Just for the record, what the op-ed piece says is that the coming of Christ changed the way the world thinks. When God became man in the person of a child in a manger, nothing stayed the same.

That miraculous birth, he says, ended the reign of the kind of Platonism that divided the spiritual and the natural by making, in essence, the natural spiritual. Instead of a mindset that determined the natural world to be evil and the spiritual world to be good, Christianity affirmed the beauty and utility and even the holiness of the world, a world God loved so greatly that he gave his only son.

That's not all, he says. There's more. When the Word became flesh, that action made it perfectly clear that human beings have real worth, real dignity. Christianity asserts that each one of us--all of us, not just some of us--have divine worth, which is to say, worth to the Divine. We carry his image. "The incarnation also reveals that the divine principle governing the universe is a radical commitment to the dignity and worth of every person, since we are created in the divine image." That's the way he says it.

Perhaps as an offshoot of that particular premise, he says it's not wrong to say that Christianity did a great deal to make all of us more cognizant of suffering and more willing to help those who are, even the strangers within our gates. After all, Christianity did much to end slavery and racial injustice.

Oh, and one more thing.

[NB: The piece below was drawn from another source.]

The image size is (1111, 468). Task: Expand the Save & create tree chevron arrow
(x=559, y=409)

He claims that the story of Jesus Christ isn't a philosophical textbook. Well, it may be, after a fashion, but more importantly it operates as good stories always do--they provide models of behavior for us. We see Christ's compassion for the woman at the well, and we begin to understand that our own behavior should also be ruled by a similar compassion.

Does that mean that only Christians are caring and loving? Would that could be true, but as everyone knows, it's not. And he says as much, too.

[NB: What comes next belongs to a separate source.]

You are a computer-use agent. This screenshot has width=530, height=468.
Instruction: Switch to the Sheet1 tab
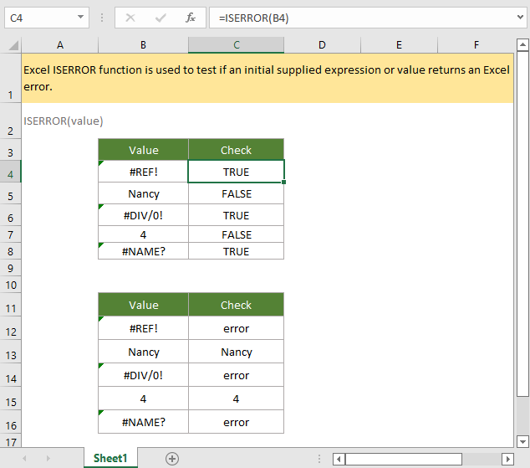(110, 458)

But it's all there, in case you're wondering. You may have missed it. Peter Wehner's wonderful essay came out on Christmas Day. It's possible you didn't read it, Christmas being Christmas.

In case you missed it, you can read it here.

That's right--in the New York Times.

The next time someone talks about "the lame-stream media" or "the liberal press," don't forget that you saw it here, in the New York Times, an argument for the wonderful efficacy of Christ's birth, of the life of our Lord.

And the next time some Presidential candidate tries to make hay out of how it is that Christianity is in jeopardy all across the great U.S.of A., wince a little. It's just not true. As Marilynne Robinson herself once reminded me, if her fine novels are translated into Persian and published in Iran, it means Christians are not powerless to tell the story.

Much depends on how the story is told. When Christ told us to go into all the world and preach the gospel, he didn't publish a style manual. There are Billy Grahams and Pat Robertsons, but there are also Peter Werners and Marilynne Robinsons.

The gospel will find a way even if and when some of us think we're powerless and it won't. Jesus Christ is not to be stilled.